BBB Malware Spam

Perhaps you have heard a bit about the malware spam that started late last week purporting to be an email from the Better Business Bureau? The scammer who crafted the message went to great lengths to ensure that the message looked as legitimate as possible. The subject line of the email typically started with "BBB Complaint for " with a case number, and the message body also referenced the targetted company by name. The from address varied, but was always from the bbb.org domain.

This attack is a perfect example of something that I (and many others) have been talking about for a while in that malware/spam attacks will continue to become more targetted in nature and distributed on a much smaller scale in an attempt to fly under the radar of most service providers.

Message volume in this attack was pretty low, but it was the method of targetting its victims that made this particular malware attack interesting. The message was sent primarily to executive level company managers. When infected a keylogger was installed which would defeat SSL capabilities of web sites because the keystrokes were captured directly from the users keyboard, not from the for elements in the SSL encrypted session.
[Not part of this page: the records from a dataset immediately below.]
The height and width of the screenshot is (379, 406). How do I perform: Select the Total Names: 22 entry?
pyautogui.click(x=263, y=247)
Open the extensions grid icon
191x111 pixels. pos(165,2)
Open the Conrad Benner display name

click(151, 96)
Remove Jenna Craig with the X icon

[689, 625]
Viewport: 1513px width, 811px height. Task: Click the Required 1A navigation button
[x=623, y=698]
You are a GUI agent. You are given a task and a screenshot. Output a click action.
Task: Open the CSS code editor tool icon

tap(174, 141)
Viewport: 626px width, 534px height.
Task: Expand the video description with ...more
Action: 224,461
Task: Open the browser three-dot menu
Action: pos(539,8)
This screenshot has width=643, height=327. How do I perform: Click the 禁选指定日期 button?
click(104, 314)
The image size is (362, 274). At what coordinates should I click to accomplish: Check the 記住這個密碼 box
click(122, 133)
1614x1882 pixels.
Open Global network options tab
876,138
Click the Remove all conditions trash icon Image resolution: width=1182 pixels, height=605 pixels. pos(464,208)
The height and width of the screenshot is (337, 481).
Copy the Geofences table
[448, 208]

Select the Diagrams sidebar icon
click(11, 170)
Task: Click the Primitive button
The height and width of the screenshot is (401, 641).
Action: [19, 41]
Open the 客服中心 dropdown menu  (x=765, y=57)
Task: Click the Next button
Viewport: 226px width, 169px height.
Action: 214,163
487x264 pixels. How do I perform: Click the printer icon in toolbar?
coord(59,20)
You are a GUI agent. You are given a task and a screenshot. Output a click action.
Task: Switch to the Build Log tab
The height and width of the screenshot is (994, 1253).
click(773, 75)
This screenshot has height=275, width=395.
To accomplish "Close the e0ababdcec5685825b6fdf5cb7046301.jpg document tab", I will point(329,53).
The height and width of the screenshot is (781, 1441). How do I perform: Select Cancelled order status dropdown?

One of the data repositories for this attack has been found (there is a great writeup over at the SecureWorks website), and according to them as of a couple of days ago more than 1,400 people have been confirmed as victims. That number has likely increased as targets who took time off for a long holiday weekend come back to their inboxes and find the scam waiting for them.

It'll be interesting to see whether or not we see some morphs of this attack over the coming days using other government agencies as social engineering vehicles in an attempt to get more users infected.